Before any TCP data is exchanged, the client and server perform a handshake:

Client                           Server
  |  ---- SYN ---->                |
  |  <-- SYN/ACK --                |
  |  ---- ACK ---->                |
  |   (connection established)     |

Only after this handshake does data start flowing. This is what makes TCP reliable — both sides agree on sequence numbers and can detect missing or out-of-order segments.

QUIC — the modern transport

QUIC is a newer transport protocol that runs on top of UDP but provides TCP-like reliability plus built-in encryption (TLS 1.3) and zero-round-trip resumption.
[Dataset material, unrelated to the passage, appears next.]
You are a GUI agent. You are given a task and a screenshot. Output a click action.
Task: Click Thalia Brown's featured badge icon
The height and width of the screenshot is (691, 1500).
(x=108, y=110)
It powers HTTP/3.

Key advantages over TCP:

  • Faster connection setup (0-RTT in many cases).
  • No head-of-line blocking between streams.
  • Connection migration (your phone can switch from Wi-Fi to 4G without dropping).
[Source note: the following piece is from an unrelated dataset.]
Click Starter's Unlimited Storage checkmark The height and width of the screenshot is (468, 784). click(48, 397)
Example — opening a web page

When you type https://example.com:

  1. Your browser opens a TCP connection to port 443 on the server.
  2. Three-way handshake completes.
  3. Browser sends an HTTPS request.
  4. Server replies with segments containing the HTML.
  5. TCP reassembles them in order and hands the full page to the browser.

If the same request used HTTP/3 over QUIC, the same steps happen but over UDP, with encryption negotiated as part of the handshake — saving round-trips.

Real-world scenarios

YouTube, Google, and Cloudflare moving to QUIC

Google pioneered QUIC and now serves the majority of YouTube, Search, and Gmail traffic over HTTP/3 (QUIC) instead of TCP. Cloudflare and Meta enabled QUIC for billions of users for the same reasons: faster page loads on mobile and resilience to network changes.

Netflix streaming over TCP

Netflix streams video over TCP (HTTP/HTTPS) because reliability matters more than the tiny extra latency. Their adaptive bitrate logic (ABR) sits on top of TCP and adjusts video quality based on network conditions detected at this layer.

Online gaming over UDP

Games like Fortnite, Valorant, and Call of Duty use UDP because losing one packet of player position is fine — the next packet a few milliseconds later already has the latest state. TCP would retransmit the lost packet, causing visible lag.

DNS uses UDP

Every time you visit a website, your computer fires a tiny UDP packet to a DNS server (like 8.8.8.8) on port 53. UDP is perfect here because the query and answer fit in one packet — no need for a handshake.

AWS Network Load Balancer (NLB)

AWS’s NLB operates at Layer 4 and routes raw TCP/UDP packets to backend instances at millions of requests per second. It’s used by streaming services and trading platforms that need ultra-low-latency packet forwarding without inspecting the request body.

Common Layer 4 problems

  • Port already in use (EADDRINUSE).
  • Firewall blocking a specific port.
  • TCP RST (reset) caused by misconfigured load balancers.
  • TCP retransmissions caused by lossy links.
  • TCP head-of-line blocking — a problem QUIC solves.